Swilley v. Hooker

Atkinson, J.

1. On a note payable to Smith or order and indorsed by the-payee to Swilley, suit was brought in a county court in the name of Smith for the use of Swilley. From the judgment Swilley appealed in his own name to the superior court, and gave a bond, treating himself as the party plaintiff. A motion to dismiss the case was made on the ground that it appeared on the face of the proceeding that Smith had no title to the note and no right to bring suit upon it. The court announced orally that he would sustain the motion. Swilley moved to amend by striking from the declaration the name of Smith and the words “for the use of,” so as to leave the case to stand in his own name as plaintiff. The court refused to allow the amendment, on the ground that it was offered too-late, and dismissed the ease. Held, that this was error. Woodbridge v. Drought, 118 Ga. 671.

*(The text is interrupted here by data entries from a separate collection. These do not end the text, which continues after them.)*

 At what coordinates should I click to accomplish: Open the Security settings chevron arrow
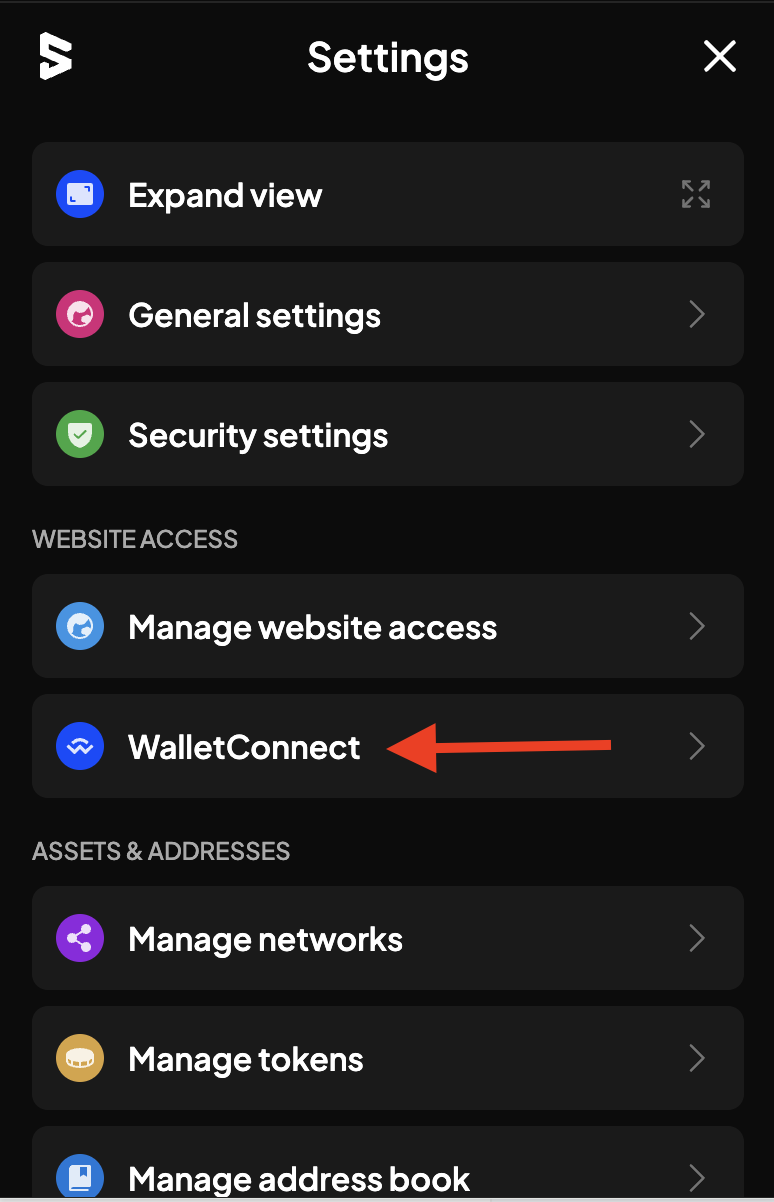tap(698, 435)
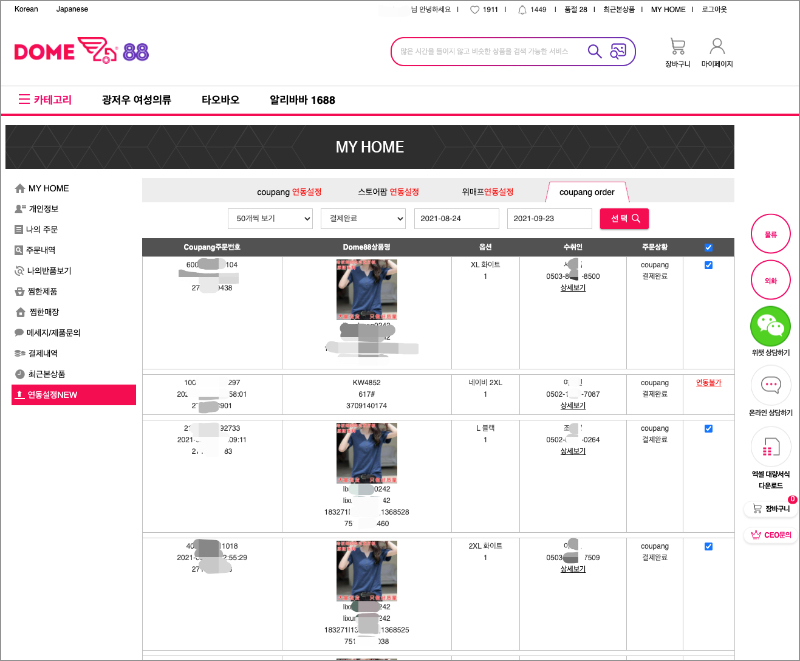Open image search via the camera icon
The image size is (800, 661).
619,51
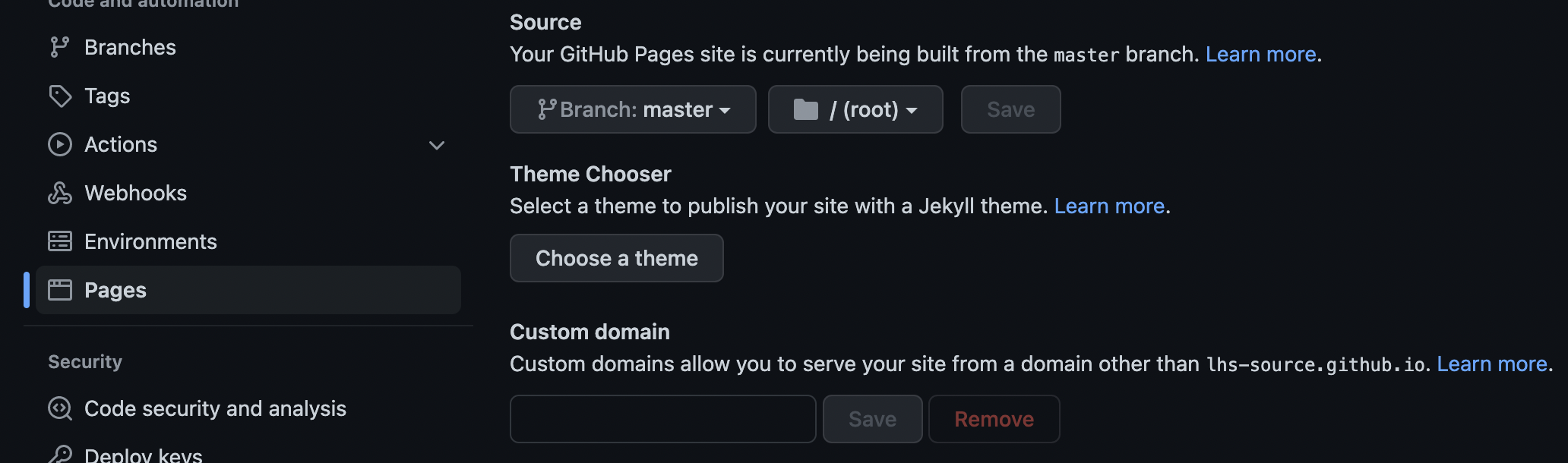
Task: Click the Remove custom domain button
Action: coord(994,419)
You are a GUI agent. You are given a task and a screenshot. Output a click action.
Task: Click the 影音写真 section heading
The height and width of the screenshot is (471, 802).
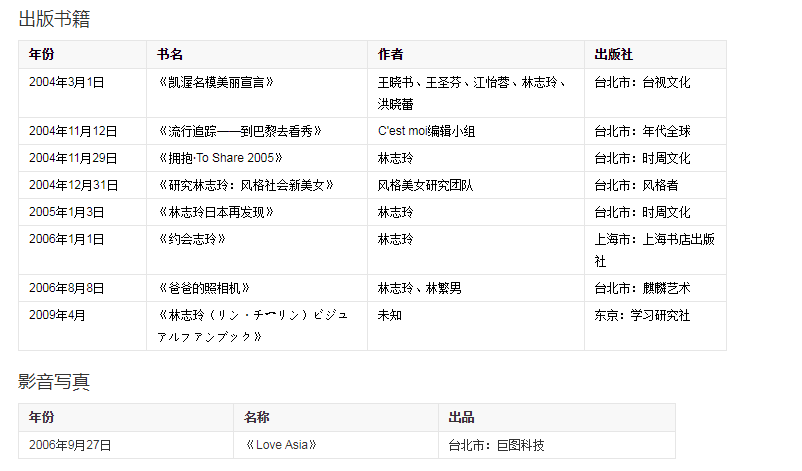click(54, 381)
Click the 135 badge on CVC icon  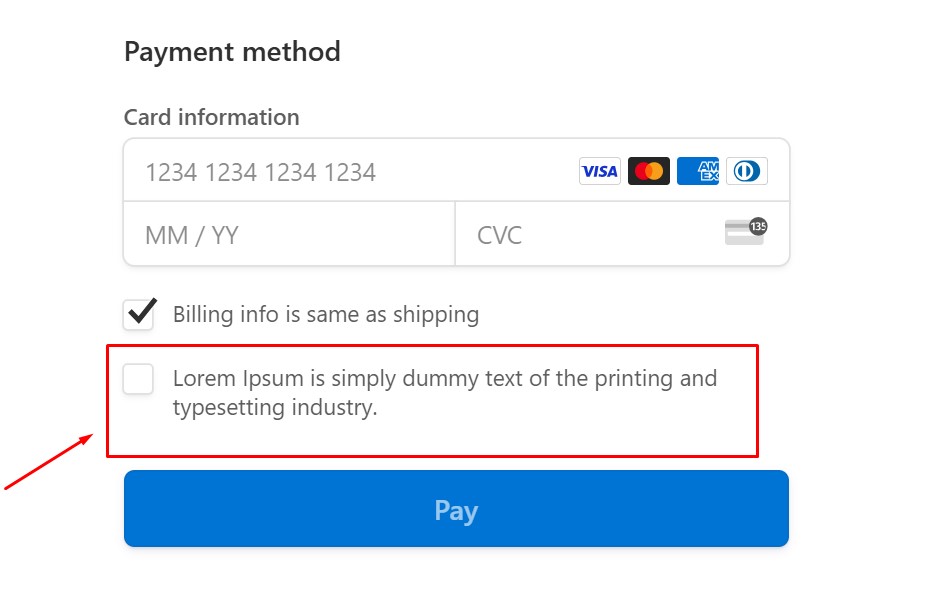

2. The fact that the presiding judge had announced orally that he would sustain the motion and dismiss the case, but had not signed any judgment to that effect, did not render a proper amendment then tendered too late, nor authorize him to reject it on that ground. Lytle v. DeVaughn, 81 Ga. 226; Freeman v. Brown, 115 Ga. 23.

Judgment reversed.

All the Justices concur, except Fish, O. J., absent.